ACTIVITY >>
Write out, word for word, the first line of the data below and every line after it through the one containing "Task: Start LibreOffice Writer from the dock".

RECORDS >>
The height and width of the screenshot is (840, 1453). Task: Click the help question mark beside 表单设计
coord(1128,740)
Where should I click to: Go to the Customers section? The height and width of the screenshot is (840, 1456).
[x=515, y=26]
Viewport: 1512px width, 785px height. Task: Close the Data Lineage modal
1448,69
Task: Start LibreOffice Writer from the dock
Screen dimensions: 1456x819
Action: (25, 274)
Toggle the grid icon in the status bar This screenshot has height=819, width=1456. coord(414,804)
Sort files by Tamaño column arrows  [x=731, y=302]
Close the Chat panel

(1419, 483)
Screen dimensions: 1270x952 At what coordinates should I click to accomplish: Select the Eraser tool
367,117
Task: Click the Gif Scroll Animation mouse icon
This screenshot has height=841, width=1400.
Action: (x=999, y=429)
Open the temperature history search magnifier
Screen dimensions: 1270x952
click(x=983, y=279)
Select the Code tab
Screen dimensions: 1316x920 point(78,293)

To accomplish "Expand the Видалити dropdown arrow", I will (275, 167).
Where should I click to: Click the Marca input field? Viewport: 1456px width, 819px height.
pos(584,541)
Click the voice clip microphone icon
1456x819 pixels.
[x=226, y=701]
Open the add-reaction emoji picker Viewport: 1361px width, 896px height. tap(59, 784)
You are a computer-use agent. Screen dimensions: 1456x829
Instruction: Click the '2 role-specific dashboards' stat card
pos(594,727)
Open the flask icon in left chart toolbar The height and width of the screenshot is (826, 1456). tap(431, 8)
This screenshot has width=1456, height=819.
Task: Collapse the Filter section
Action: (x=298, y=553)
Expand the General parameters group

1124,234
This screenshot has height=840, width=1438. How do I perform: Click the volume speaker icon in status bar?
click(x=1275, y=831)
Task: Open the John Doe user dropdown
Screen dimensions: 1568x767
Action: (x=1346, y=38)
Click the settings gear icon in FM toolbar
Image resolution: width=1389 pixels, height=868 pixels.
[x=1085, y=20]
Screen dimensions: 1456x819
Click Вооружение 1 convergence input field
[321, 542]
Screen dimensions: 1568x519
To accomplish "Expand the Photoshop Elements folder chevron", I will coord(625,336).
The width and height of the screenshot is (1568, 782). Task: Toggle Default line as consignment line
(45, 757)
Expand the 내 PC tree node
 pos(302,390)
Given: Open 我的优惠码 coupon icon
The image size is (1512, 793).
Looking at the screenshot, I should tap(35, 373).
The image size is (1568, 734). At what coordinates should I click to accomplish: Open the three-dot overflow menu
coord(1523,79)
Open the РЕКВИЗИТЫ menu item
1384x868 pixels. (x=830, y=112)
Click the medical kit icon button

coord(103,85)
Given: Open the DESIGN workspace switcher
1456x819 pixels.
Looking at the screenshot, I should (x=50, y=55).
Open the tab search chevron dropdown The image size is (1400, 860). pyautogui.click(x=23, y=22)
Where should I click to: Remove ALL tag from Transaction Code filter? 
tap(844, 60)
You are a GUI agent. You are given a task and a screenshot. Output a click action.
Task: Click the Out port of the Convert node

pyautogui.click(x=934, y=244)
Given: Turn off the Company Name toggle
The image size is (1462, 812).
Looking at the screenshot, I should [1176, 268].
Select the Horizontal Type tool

ANSWER SPACE >>
The height and width of the screenshot is (840, 1453). Task: Click the help question mark beside 表单设计
coord(1128,740)
Where should I click to: Go to the Customers section? The height and width of the screenshot is (840, 1456).
[x=515, y=26]
Viewport: 1512px width, 785px height. Task: Close the Data Lineage modal
1448,69
Task: Start LibreOffice Writer from the dock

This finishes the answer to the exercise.